Healing what we think is broken can be a beautiful journey to self. I needed this break, along with the lessons of last week, in order to progress on my journey to Truth. That soft fire within me needed to be ignited, and the old flames of fears burned away. 

 

The Wounded Healer

The tag on my tea yesterday read “Be Heard,” but let’s start back at that mountain from two nights ago. Part of me hoped I was done releasing, at least for awhile, after I woke on the morning of the March 11th. I had, after all, opened a door to let out the trapped energy of  fear. Naturally, when you go through a doorway (note the significance that this dream occurred early in the morning on the 11th), you need to deal with what’s inside. We never know quite what we’ll meet, or how long it will take to go through what we find.

So begins the journey that started with a single crow, perhaps the largest one I have ever seen, perched high in its glossy black cloak atop a bare tree as though waiting for me to pass by on my morning walk. The crow calls us to enter the darkness we hold inside, and through doing so create light from the shadows. It is a messenger of magic and the divine feminine energies that reside in all of us. There was one crow, I knew the job was mine alone.

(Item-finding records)

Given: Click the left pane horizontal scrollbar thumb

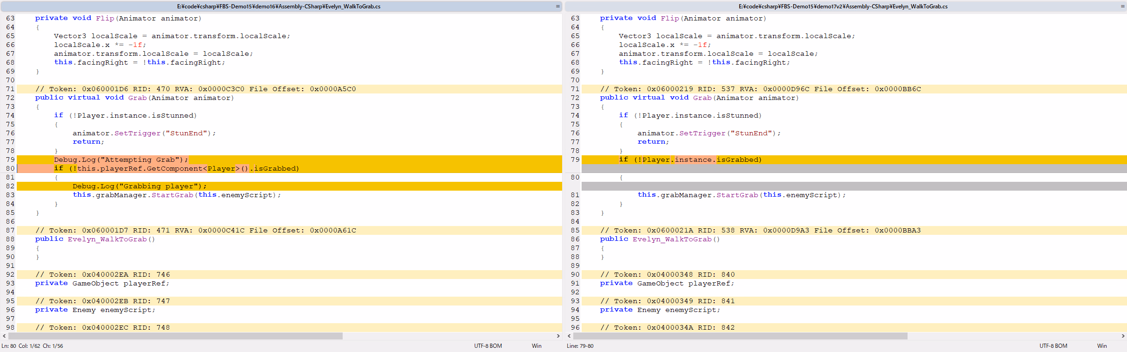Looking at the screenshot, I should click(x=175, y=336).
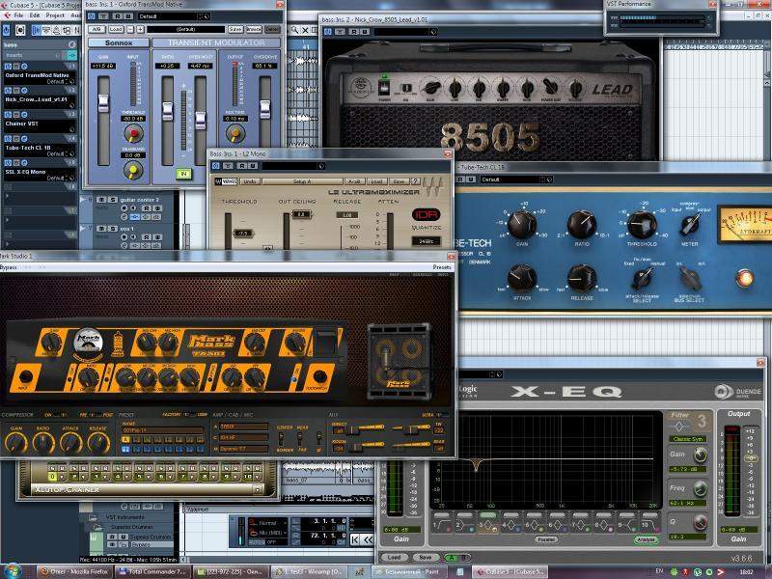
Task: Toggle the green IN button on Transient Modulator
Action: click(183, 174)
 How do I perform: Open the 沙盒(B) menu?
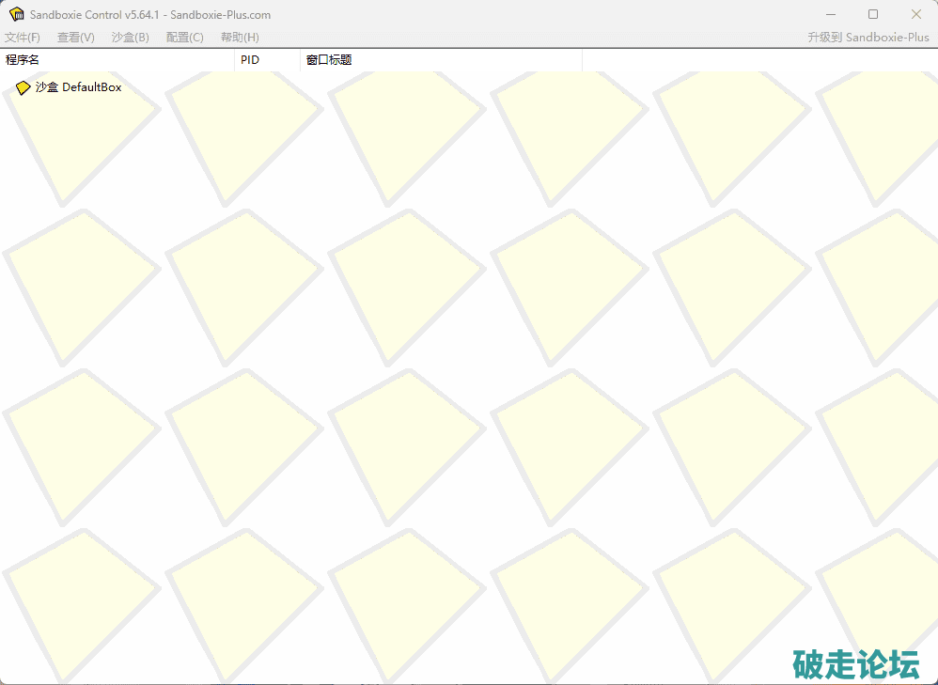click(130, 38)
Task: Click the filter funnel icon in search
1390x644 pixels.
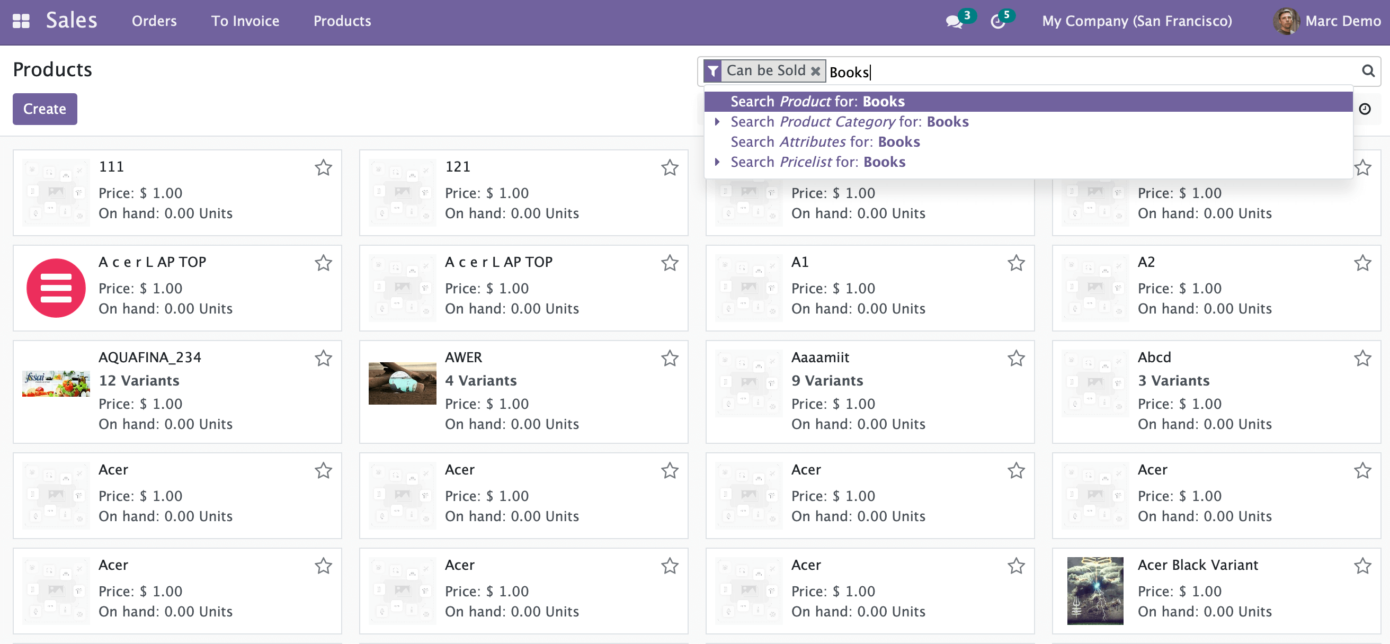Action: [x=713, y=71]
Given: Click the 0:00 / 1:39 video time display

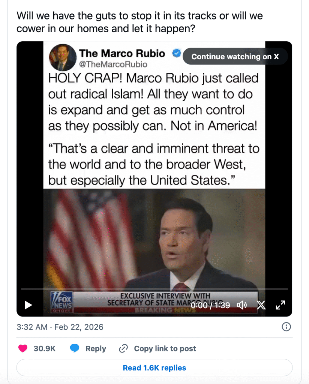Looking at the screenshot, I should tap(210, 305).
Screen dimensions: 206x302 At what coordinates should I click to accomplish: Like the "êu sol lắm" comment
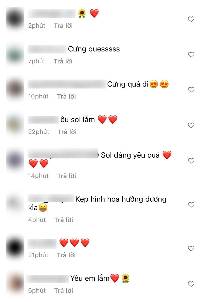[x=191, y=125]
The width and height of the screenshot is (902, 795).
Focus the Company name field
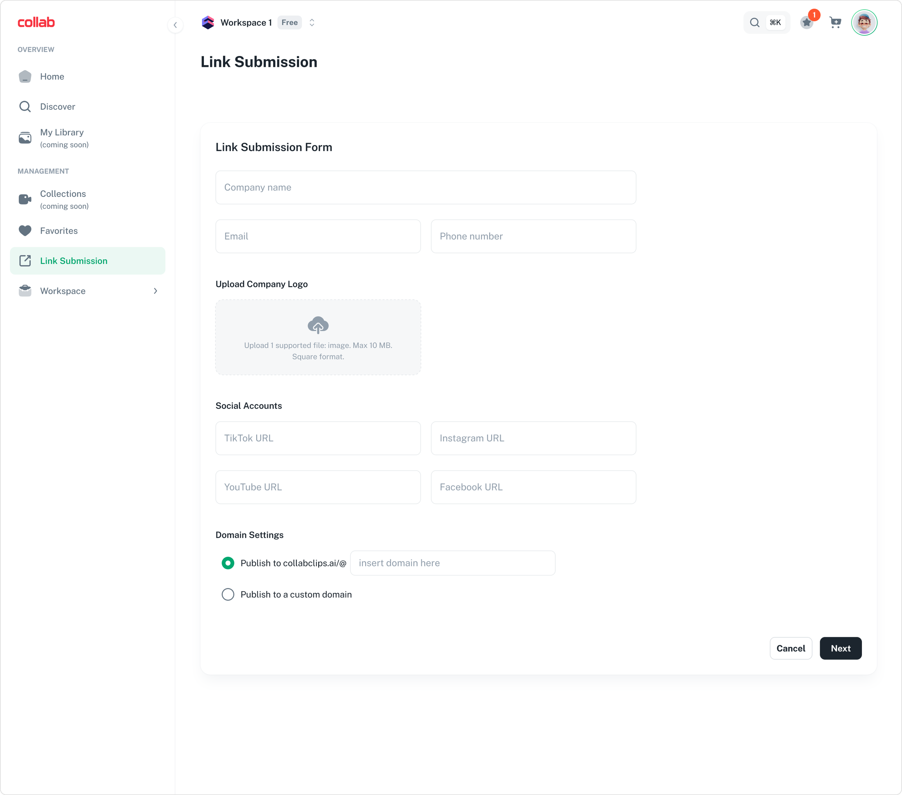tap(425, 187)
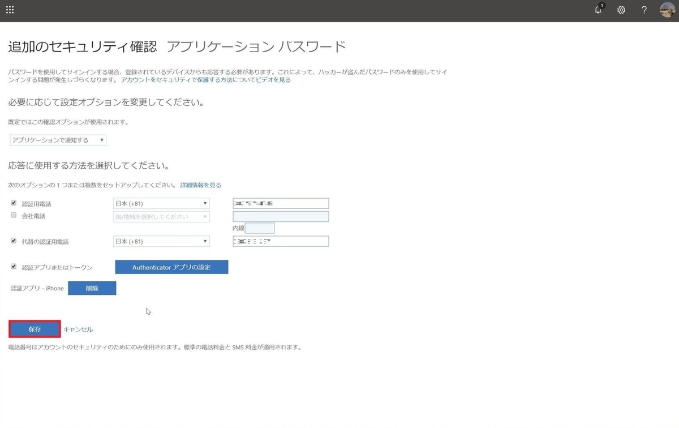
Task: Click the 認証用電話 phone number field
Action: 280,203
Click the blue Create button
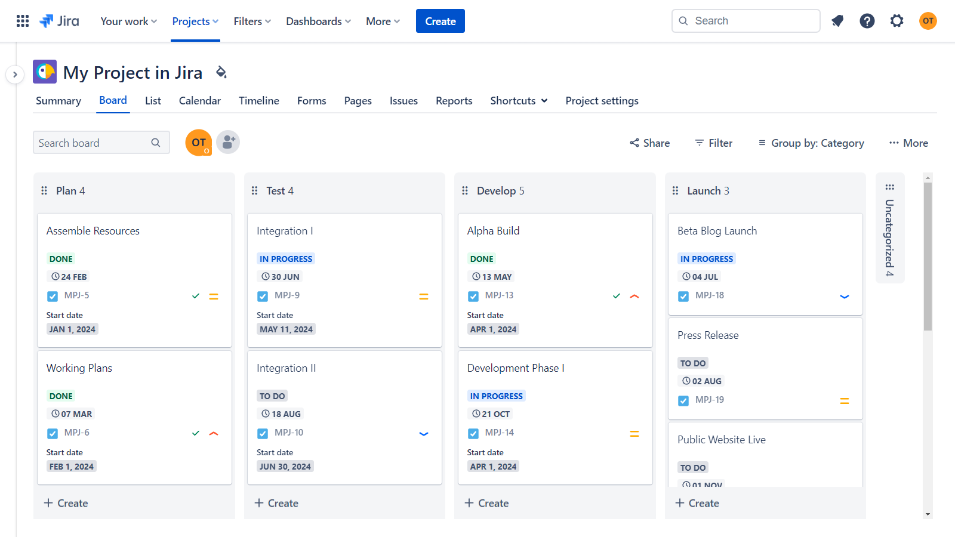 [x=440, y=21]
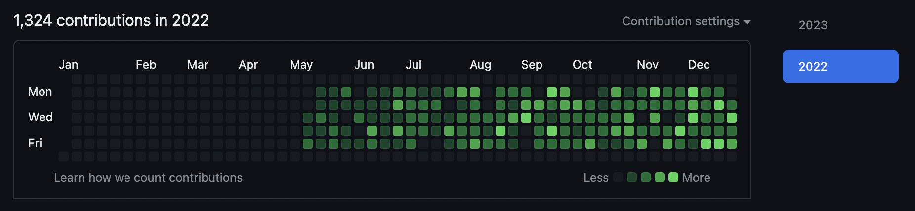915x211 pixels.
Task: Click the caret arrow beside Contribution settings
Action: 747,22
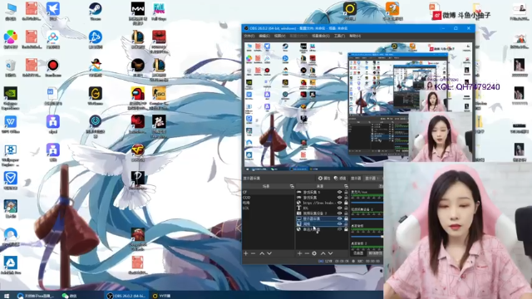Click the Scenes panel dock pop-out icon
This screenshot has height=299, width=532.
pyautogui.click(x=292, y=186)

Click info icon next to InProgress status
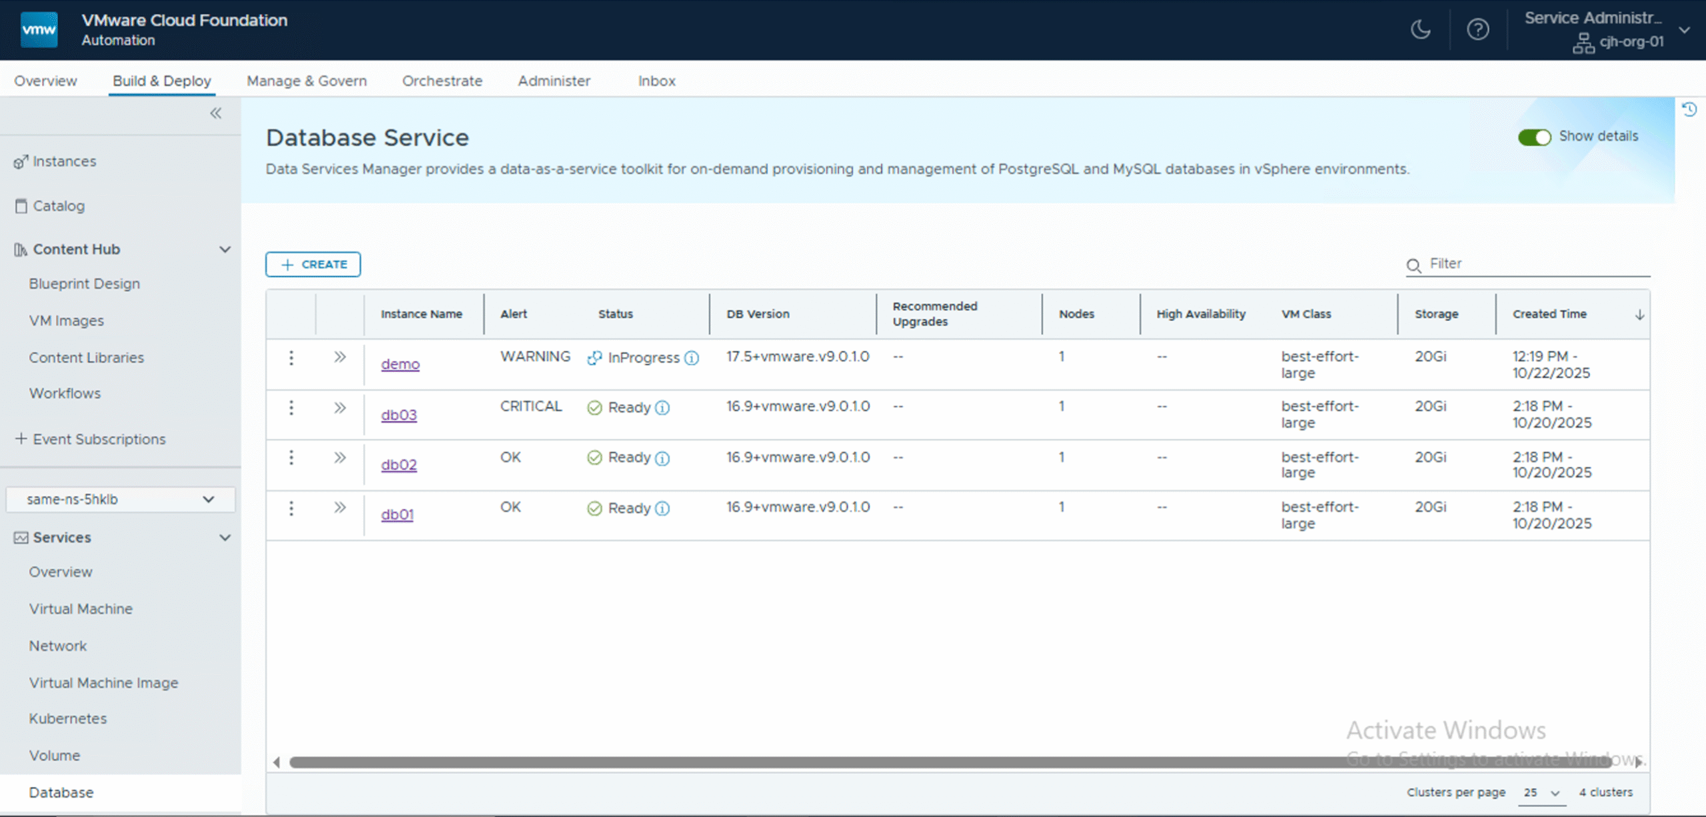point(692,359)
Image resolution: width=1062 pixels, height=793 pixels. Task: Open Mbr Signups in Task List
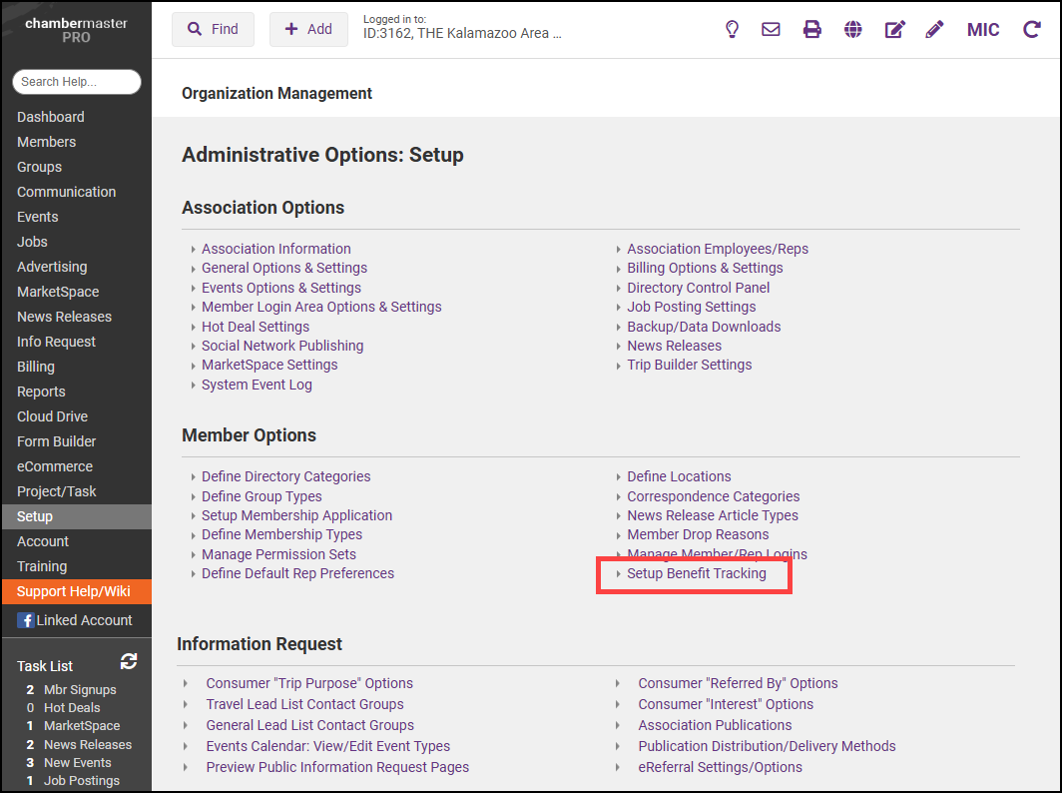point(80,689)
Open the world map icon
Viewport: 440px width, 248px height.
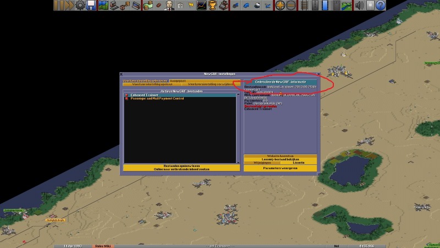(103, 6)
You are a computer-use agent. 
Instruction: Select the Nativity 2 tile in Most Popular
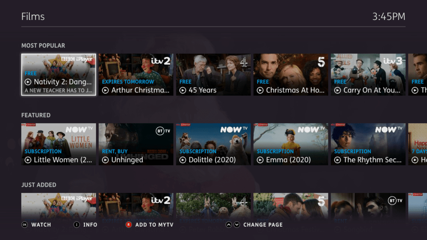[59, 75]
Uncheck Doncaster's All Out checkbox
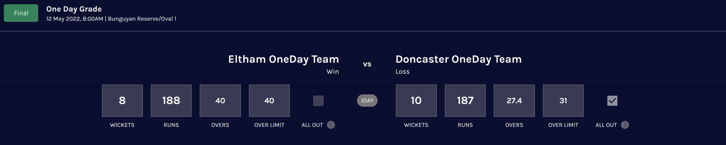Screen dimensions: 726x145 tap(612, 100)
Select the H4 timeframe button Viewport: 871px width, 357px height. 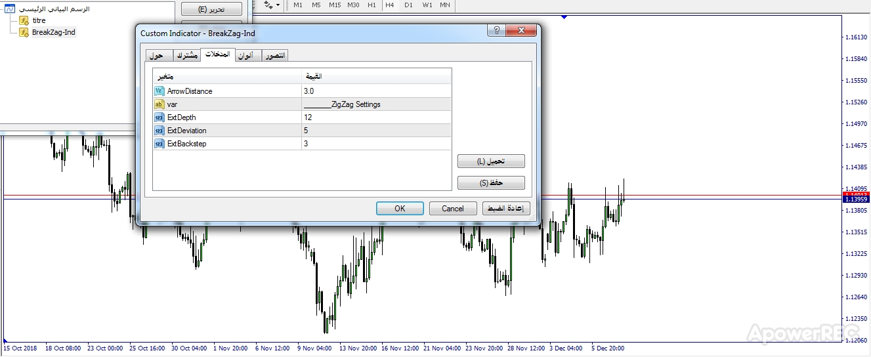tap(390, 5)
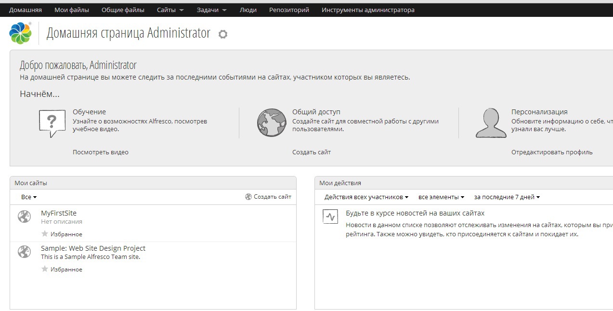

**EXERCISE OBJECTIVE**
Copy out the whole passage about the wounded healer above, word for word.

**EXERCISE RESULT**
Healing what we think is broken can be a beautiful journey to self. I needed this break, along with the lessons of last week, in order to progress on my journey to Truth. That soft fire within me needed to be ignited, and the old flames of fears burned away. 

 

The Wounded Healer

The tag on my tea yesterday read “Be Heard,” but let’s start back at that mountain from two nights ago. Part of me hoped I was done releasing, at least for awhile, after I woke on the morning of the March 11th. I had, after all, opened a door to let out the trapped energy of  fear. Naturally, when you go through a doorway (note the significance that this dream occurred early in the morning on the 11th), you need to deal with what’s inside. We never know quite what we’ll meet, or how long it will take to go through what we find.

So begins the journey that started with a single crow, perhaps the largest one I have ever seen, perched high in its glossy black cloak atop a bare tree as though waiting for me to pass by on my morning walk. The crow calls us to enter the darkness we hold inside, and through doing so create light from the shadows. It is a messenger of magic and the divine feminine energies that reside in all of us. There was one crow, I knew the job was mine alone.